- La mort en ce jardin Spanish poster
- Directed by: Luis Buñuel
- Written by: Luis Alcoriza Luis Buñuel Gabriel Arout
- Produced by: Óscar Dancigers [es] David Mage
- Starring: Simone Signoret; Charles Vanel; Georges Marchal; Michel Piccoli; Michèle Girardon;
- Music by: Paul Misraki
- Production companies: Producciones Tepeyac Films Dismage
- Distributed by: Cinédis (France) Películas Nacionales (Mexico)
- Release dates: 21 September 1956 (France); 9 June 1960 (Mexico);
- Running time: 105 minutes
- Countries: France Mexico
- Languages: French Spanish
- Budget: $600,000

= Death in the Garden =

La mort en ce jardin ("Death in the Garden") a.k.a. Diamond Hunters is a 1956 adventure film by director Luis Buñuel, based on a novel by José-André Lacour, that stars Simone Signoret, Charles Vanel and Michel Piccoli, with additional dialogue by Raymond Queneau. Set in an unidentified South American country, it recounts the bloody suppression by the corrupt governing regime of an insurrection by illegal diamond miners, after which five disparate fugitives take to the jungle in search of safety.

==Plot==
When a settlement of illegal diamond miners is broken up by soldiers, in revenge they attack and burn down the army headquarters in the nearest town. Next day, when reinforcements arrive, most of the surviving miners are rounded up to be shot. On a river boat, five people escape the carnage: a pacifist miner, his deaf-mute daughter, the local madame he wants to marry, a Catholic priest, and a wanted adventurer. When pursued by the army, they take to the jungle. There, the struggle for survival starts eroding their identities and in most cases their will to live.
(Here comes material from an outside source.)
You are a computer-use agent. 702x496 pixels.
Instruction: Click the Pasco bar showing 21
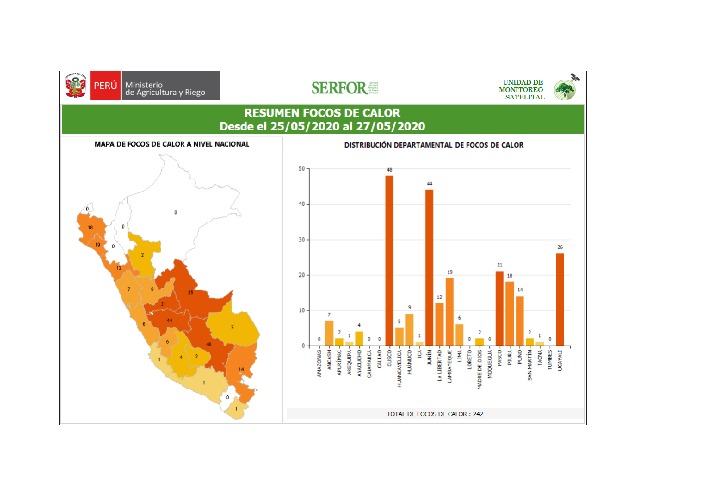coord(499,308)
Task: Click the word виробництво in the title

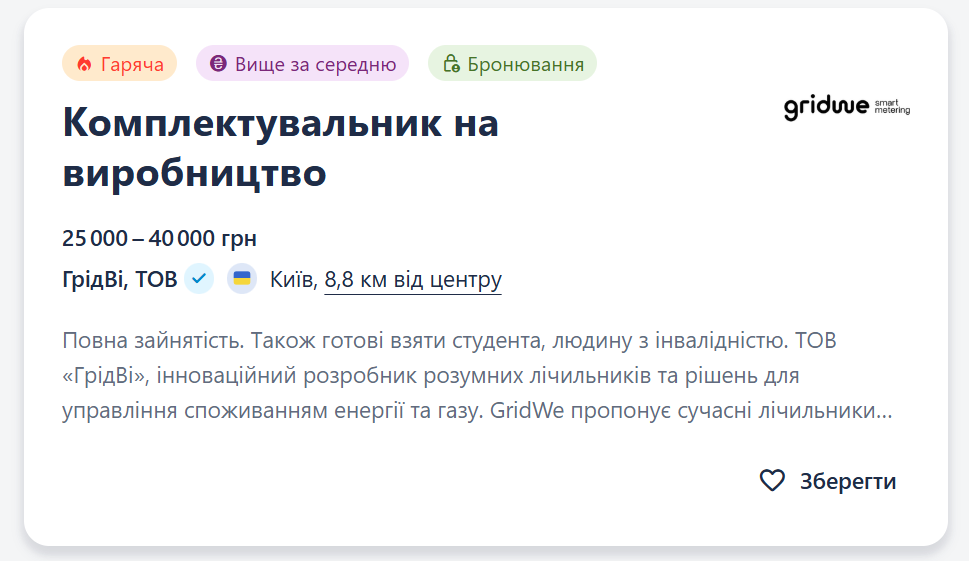Action: [x=194, y=173]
The adventurer becomes the resourceful leader, while the miner goes out of his mind and kills both the madame and the priest. After killing the miner, only the adventurer and the girl are left to find freedom together.

==Cast==
- Simone Signoret as Djin, the madame
- Charles Vanel as Castin, the miner
- Georges Marchal as Shark, the adventurer
- Michel Piccoli as Father Lizardi, the priest
- Michèle Girardon as María Castin, the deaf-mute
- Tito Junco as Chenko
- Raúl Ramírez as Álvaro (as Raul Ramirez)
- Luis Aceves Castañeda as Alberto (as Luis-Aceves Castañeda)
- Jorge Martínez de Hoyos as Captain Ferrero (as Jorge Martinez de Hoyos)
- Alberto Pedret as Second Lieutenant Jiménez
- Marc Lambert as Miner
- Stefani as Miner

==Analysis==
Death in the Garden proposes a sort of psychological mirror-image of Franco's Spain from which Buñuel exiled himself, with rebellions and oppressors galore.

==Reception==
On review aggregator website Rotten Tomatoes, Diamond Hunters has an approval rating of 92% based on 13 reviews, with an average score of 7.8/10.

Vincent Canby of The New York Times wrote: "Death in the Garden is a kind of halfway house for the film genius, made when he had yet to receive the acclaim that would give him full control of his movies, but after he had been taken seriously enough by the money men."